Return exactly the span of lines in the following data that opens with the line containing "Click the shape icon in first Add block" and closes with the line containing "Task: Open the userPrincipalName mapping row". Include nothing else.

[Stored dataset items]

# # # # # # #

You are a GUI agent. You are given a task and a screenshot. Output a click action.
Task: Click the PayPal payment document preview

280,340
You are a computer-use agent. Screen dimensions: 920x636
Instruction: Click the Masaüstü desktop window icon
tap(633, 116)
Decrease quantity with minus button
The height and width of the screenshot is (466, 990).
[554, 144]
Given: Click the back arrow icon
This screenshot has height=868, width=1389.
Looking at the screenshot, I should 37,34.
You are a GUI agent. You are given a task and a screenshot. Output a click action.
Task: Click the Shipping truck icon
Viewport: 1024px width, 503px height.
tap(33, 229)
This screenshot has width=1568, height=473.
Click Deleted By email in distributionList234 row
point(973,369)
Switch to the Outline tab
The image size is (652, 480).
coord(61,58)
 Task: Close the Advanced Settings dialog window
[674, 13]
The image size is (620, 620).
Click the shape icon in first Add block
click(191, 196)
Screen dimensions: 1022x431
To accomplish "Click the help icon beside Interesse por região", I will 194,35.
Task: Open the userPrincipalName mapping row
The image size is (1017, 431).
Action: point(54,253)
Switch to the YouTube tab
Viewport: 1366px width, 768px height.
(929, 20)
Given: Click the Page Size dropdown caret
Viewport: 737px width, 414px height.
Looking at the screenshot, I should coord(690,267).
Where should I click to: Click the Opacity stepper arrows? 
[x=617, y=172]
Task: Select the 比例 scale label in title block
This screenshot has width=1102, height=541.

# # # # # # #

WRITTEN RESPONSE:
Click the shape icon in first Add block
click(191, 196)
Screen dimensions: 1022x431
To accomplish "Click the help icon beside Interesse por região", I will 194,35.
Task: Open the userPrincipalName mapping row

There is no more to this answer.